Emerson College Professor Launches a First-of a-Kind Digital Museum Devoted to America's Quintessential Musical Instrument: The Banjo Project

(December 20, 2018)

Emerson College announces the creation and launch of a first-of-its-kind digital museum devoted to the banjo – an instrument that uniquely reflects America's complicated and contested social history. The Banjo Project, set to launch in June 2019, was created by Associate Professor Marc Fields, and produced by Fields and Assistant Professor Shaun Clarke. Fields is a Visual & Media Arts Professor and Emmy-Award winning writer/director/producer for PBS, most recently for the documentary Give Me the Banjo. The digital museum, built on a searchable archive of over 300 hours of original media, archival footage, stills and recordings, will serve as a public, online cultural resource devoted to the instrument's colorful and complicated history.

The digital museum, in beta form at banjo.emerson.edu, is supported by a $100,000 National Endowment for the Humanities grant, which is the largest NEH grant received in the college's history. The award is part of $14.8 million in grants announced on December 12 by NEH for 253 humanities projects nationwide.

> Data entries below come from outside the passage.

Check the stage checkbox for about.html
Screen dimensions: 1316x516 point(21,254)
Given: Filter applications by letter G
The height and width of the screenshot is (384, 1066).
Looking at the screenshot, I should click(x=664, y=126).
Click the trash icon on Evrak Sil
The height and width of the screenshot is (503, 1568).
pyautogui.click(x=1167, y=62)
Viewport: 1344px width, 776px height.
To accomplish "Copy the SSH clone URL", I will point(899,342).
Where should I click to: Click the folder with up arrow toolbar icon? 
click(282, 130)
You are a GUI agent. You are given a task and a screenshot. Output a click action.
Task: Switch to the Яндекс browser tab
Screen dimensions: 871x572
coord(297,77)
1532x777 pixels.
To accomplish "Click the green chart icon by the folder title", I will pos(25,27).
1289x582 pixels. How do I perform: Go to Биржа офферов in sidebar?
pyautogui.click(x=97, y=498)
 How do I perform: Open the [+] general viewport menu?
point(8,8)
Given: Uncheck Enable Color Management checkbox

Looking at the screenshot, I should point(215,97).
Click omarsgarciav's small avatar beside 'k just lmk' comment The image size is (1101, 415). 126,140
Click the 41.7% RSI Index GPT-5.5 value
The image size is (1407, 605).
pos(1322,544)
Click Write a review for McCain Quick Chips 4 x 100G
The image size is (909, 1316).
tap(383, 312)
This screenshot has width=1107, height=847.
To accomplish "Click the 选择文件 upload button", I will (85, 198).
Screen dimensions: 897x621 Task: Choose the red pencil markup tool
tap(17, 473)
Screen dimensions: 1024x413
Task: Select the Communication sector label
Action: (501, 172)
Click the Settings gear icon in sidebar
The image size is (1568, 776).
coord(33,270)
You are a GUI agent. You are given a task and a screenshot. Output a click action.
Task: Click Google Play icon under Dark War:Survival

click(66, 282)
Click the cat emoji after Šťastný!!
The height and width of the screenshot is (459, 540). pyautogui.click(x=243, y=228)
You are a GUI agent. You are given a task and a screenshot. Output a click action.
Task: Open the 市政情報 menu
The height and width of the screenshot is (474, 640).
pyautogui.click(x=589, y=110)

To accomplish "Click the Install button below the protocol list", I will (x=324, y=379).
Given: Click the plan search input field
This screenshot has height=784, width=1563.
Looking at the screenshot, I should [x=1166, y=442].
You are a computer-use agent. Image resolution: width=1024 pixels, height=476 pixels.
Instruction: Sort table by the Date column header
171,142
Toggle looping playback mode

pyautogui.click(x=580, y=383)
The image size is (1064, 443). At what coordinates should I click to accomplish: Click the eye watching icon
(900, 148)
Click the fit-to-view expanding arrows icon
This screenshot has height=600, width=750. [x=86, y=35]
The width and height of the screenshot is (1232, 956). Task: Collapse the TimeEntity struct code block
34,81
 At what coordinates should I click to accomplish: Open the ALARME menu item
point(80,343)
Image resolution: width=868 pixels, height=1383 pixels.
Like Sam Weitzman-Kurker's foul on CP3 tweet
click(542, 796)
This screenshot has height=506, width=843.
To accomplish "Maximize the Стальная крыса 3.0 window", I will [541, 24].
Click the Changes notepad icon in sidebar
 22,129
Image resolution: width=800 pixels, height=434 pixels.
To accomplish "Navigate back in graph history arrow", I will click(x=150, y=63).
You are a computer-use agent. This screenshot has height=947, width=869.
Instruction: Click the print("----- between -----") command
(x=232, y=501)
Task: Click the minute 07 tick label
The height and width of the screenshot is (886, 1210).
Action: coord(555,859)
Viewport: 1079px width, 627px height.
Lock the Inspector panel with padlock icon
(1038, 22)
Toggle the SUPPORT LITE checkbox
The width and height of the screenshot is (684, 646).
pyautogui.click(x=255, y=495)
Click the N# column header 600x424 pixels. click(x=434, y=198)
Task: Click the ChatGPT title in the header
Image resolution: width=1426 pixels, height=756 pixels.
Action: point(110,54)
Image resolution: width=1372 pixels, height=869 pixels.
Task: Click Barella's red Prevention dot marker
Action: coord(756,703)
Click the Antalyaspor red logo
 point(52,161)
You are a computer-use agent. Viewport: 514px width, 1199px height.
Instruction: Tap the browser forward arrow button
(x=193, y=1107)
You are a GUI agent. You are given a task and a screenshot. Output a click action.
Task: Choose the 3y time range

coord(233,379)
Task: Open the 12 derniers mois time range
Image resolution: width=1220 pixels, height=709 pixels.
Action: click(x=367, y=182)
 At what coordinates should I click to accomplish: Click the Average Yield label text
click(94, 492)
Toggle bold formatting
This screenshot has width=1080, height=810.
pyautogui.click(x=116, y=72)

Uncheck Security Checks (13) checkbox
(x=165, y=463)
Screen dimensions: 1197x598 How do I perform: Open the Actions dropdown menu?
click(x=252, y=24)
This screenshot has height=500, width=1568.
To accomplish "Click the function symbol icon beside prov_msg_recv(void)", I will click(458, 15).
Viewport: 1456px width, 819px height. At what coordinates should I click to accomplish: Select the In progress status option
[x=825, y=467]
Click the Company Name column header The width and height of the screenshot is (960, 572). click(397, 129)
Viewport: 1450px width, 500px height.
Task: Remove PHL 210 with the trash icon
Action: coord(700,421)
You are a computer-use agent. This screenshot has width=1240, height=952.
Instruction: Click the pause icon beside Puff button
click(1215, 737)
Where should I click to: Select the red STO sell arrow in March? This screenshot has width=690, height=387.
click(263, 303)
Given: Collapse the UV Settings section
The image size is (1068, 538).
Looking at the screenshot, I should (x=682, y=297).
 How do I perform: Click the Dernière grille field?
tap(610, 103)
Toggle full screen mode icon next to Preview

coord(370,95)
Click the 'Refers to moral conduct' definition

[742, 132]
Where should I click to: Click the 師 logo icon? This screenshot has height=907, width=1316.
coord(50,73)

"The banjo has symbolized patriotism and protest, pain and pleasure, low entertainment and sophisticated leisure. It's been a black instrument, a white instrument, a laborer's pastime and a socialite's diversion, a young person's fad and an old-timer's friend. But mostly it's been a snubbed instrument," said Fields, who aims to showcase the banjo's rich and diverse music and players in their historical context.